The answer: AIDEA and Ezion Holdings, the remaining partner in the rig, are looking for work for the rig and wells to drill.

Buccaneer had chartered the rig for its exclusive use to drill several wells in the Inlet this summer, including a deep test for oil at the “Tyonek Deep” North Cook Inlet gas field held by ConocoPhillips’.

That well will not be drilled, this summer at least. AIDEA officials expect Buccaneer will be relieved of its charter obligation as a part of the bankruptcy filing.

Assuming the South Texas bankruptcy court approves this, the rig would be placed back under the control of Kenai Offshore Ventures, the AIDEA/Ezion partnership that owns the Endeavour, according to Mike Catsi, business development manager for the authority.

“KOV, through its member-manager Ezion, is already investigating and negotiating with a replacement rig manager,” an entity to take the place of Buccaneer.

The day-to-day management of the rig is through a drilling contractor, Spartan, which is also managing the other jack-up rig in the Inlet, the Spartan 151 that is working for Furie Operating Alaska, another independent working in the Inlet.

Catsi said Buccaneer, through a subsidiary Kenai Drilling, was obligated to make payments and it did so through Dec. 1, 2013.

However there were five monthly payments from the end of 2013 and through the first months of 2013 that were deferred and not yet due, Catsi wrote in an email.

There may yet be business for the rig.

“AIDEA has been approached by another party who has expressed strong interest in using the rig in Cook Inlet. AIDEA has passed this information through to Ezion Holdings,” Catsi wrote.

Buccaneer had promoted the rig being brought to Cook Inlet and persuaded AIDEA and Ezion Holdings to help finance the purchase of the drilling unit and its move to the Inlet.
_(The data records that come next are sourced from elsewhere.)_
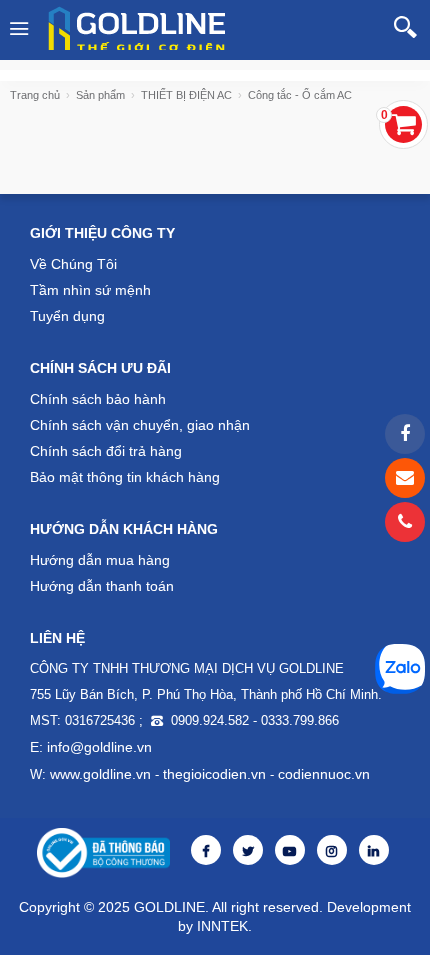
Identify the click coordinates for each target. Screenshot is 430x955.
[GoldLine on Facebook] (206, 851)
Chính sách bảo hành (98, 399)
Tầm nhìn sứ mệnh (90, 290)
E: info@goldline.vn (91, 747)
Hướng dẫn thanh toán (102, 586)
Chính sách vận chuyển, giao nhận (140, 425)
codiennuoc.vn (324, 774)
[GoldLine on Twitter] (248, 851)
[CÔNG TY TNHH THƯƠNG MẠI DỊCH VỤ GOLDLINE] (141, 28)
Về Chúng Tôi (73, 264)
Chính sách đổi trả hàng (106, 451)
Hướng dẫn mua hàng (100, 560)
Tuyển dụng (67, 316)
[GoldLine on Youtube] (290, 851)
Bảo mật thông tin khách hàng (125, 477)
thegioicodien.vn (214, 774)
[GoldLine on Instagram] (332, 851)
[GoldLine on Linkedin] (374, 851)
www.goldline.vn (100, 774)
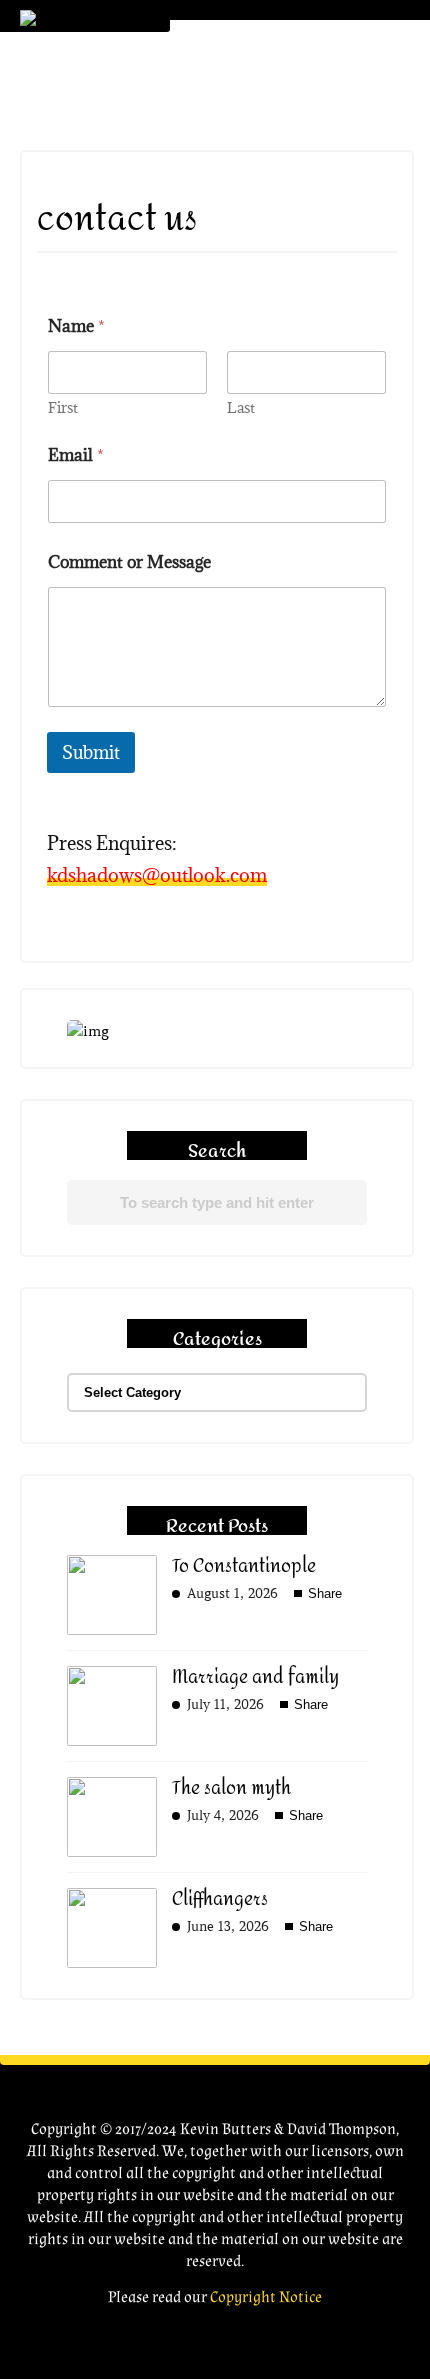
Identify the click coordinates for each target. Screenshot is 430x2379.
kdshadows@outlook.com (157, 875)
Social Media (251, 310)
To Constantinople (244, 1566)
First (63, 407)
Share (323, 1593)
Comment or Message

Buccaneer was originally an investor and a major partner in Kenai Offshore Ventures but had to sell its shares last year when the company encountered financial difficulties.

Although it was no longer an owner, Buccaneer still had its charter of the rig for drilling, however.

In his email, Catsi described AIDEA’s current relationship with the rig: “AIDEA is a Preferred Member in Kenai Offshore Ventures, LLC with a stake of about $23.6 million invested. Ezion Holdings Limited and its affiliate Teras Investments Pte., Ltd. (who bought out Buccaneer’s stake in KOV in January of this year) are the Common Members of KOV; Buccaneer is no longer a member of KOV,” Catsi wrote.

“AIDEA is entitled to receive repurchase payments of its entire investment plus dividends at fixed dates, if KOV’s revenues and cash permit. AIDEA has received one payment against dividends owed to AIDEA of about $4,062,000 in February of this year. All of AIDEA’s investment plus dividends must be repaid by KOV by January 1, 2018 (regardless of KOV’s revenues and cash) or AIDEA may pursue recourse to all its security including the rig.”

The Endeavour is capable of drilling to 20,000 feet and in water depths up to 300 feet. It was originally designed for the North Sea but was in storage in Asia when it was purchased by the Kenai Joint Ventures partners. After modifications it was brought to Cook Inlet.

The other jack-up rig in the Inlet, the Spartan 151, was brought earlier from the U.S. Gulf coast by Escopeta Oil and Gas (now Furie Operating Alaska).

AIDEA made the decision to help Buccaneer get its jack-up to Alaska because at the time it was not clear that Escopeta could get the Spartan rig moved. The authority felt there was an urgent need to have a jack-up rig in Alaska because of the belief then that there could be shortages of natural gas in Southcentral Alaska.